You Got Me Singing Leonard Cohen
Just in time for his 80th birthday on September 21, 2014, the Canadian singer-songwriter Leonard Cohen announces legend with his 13th studio album Popular problem back. It appears two years after Old Ideas, the most commercially successful album of his career at all. In eight countries, so he landed at number one on the charts in Germany at number four and eighteen other at least in the top five.
For Popular problem Cohen has collaborated again with songwriting partner and producer Patrick Leonard. The recording and mixing took Jesse E. String. Whether the album will outdo the precursor remains to be seen. The nine songs fill just 36 minutes and yet no way around at this late work.
Heiser, rough, velvety: Leonard Cohen's monotonous melancholy voice is unique and draws inevitably its spell. A turning a deaf ear or the way listening is not possible: voice and lyrics deserve, yes, require full concentration and bind attention if thoughtful, ambiguous texts on major themes such as war, love or faith over the ears in one's thoughts sneak.
The album lives from deep content lyrics and the laconic of the poet who is a master, to bring things to the point and short at the same time pronouncing all the essentials and yet to leave the room for interpretation.
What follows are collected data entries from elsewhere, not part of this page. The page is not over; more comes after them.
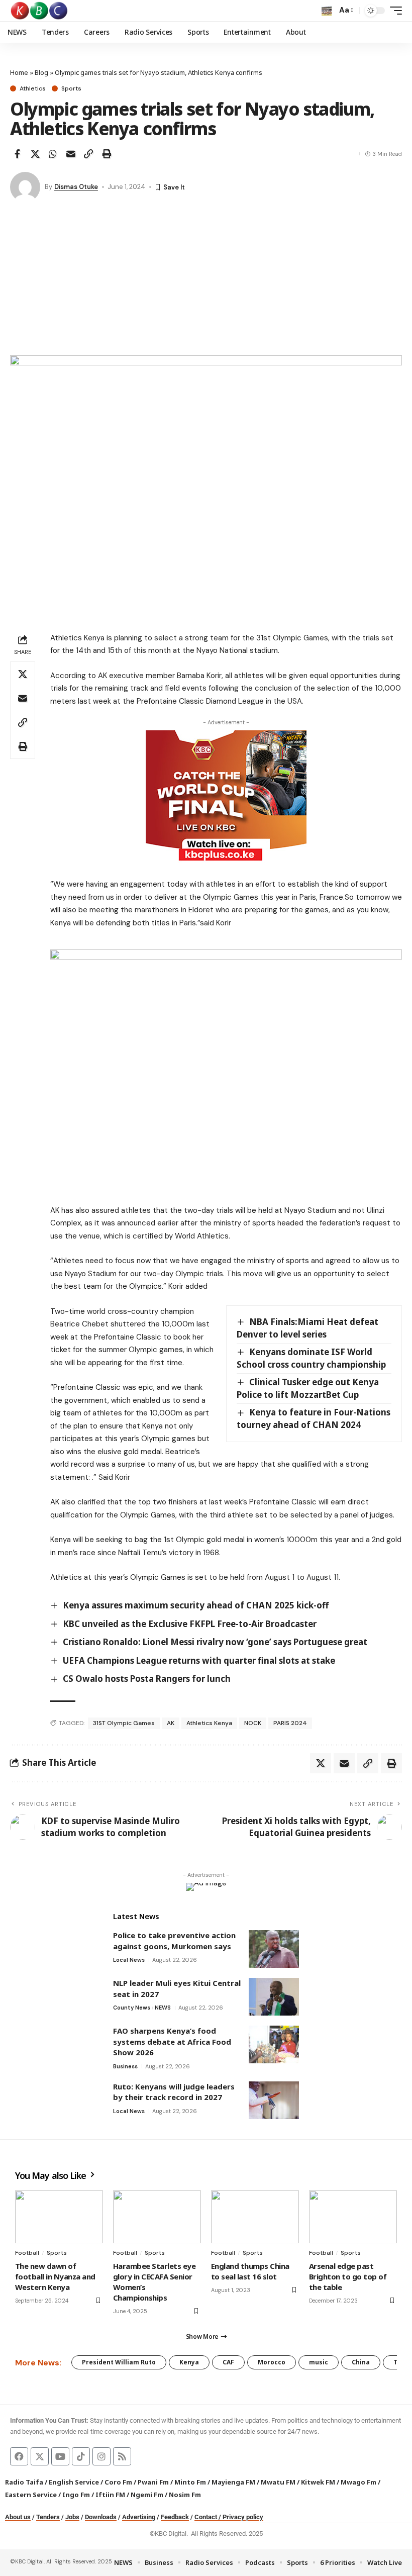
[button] (326, 11)
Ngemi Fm (147, 2494)
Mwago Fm (358, 2482)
The opening Slow Blues "here lead the way: I always liked it slow, I never liked it almost / With you it's gotta go, with me it's gotta last."
Self-deprecating and pregnant with meaning against acts be related to bad reviews of his works: "There's torture and killing there's / there's all my bad reviews / The war, the children missing / Lord, it's almost like the blues." Songs like these can be heard again and again. And again and again at a profit.
Overall, the musical accompaniment falls gratifying understated and minimalist: They accompanied and supported. In the foreground, but is always the poetry of the lyrics in connection with Cohen's unique timbre. What still affects your listening pleasure, is the background choir. So the melancholic atmosphere is broken by Mainstreaming-brisk Country tooting around in Did I Ever Love You. Too bad.
There is throughout the album only one title which manages vocals of Charlean Carmon, Donna Delory and Dana Glover without the backing: You Got Me Singing. The song acts as a reference to Cohen's Hallelujah popular pop ballad, the first time in 1984 on the album Various Positions appeared and was covered over 100 times.
Finally, it must be noted that the album of Leonard Cohen-lovers is a must buy. Fans can not avoid it. The soon appear at the end even as a statement. It takes nine songs and 36 minutes to get to get to the point, what needs to be said. And if the background choir starts and thoughtful atmosphere briefly degenerates into a trifle or slipping into the country genre, you can use the break profitably, make coffee, think about what you hear and time to the chorus for concentrated listening his back.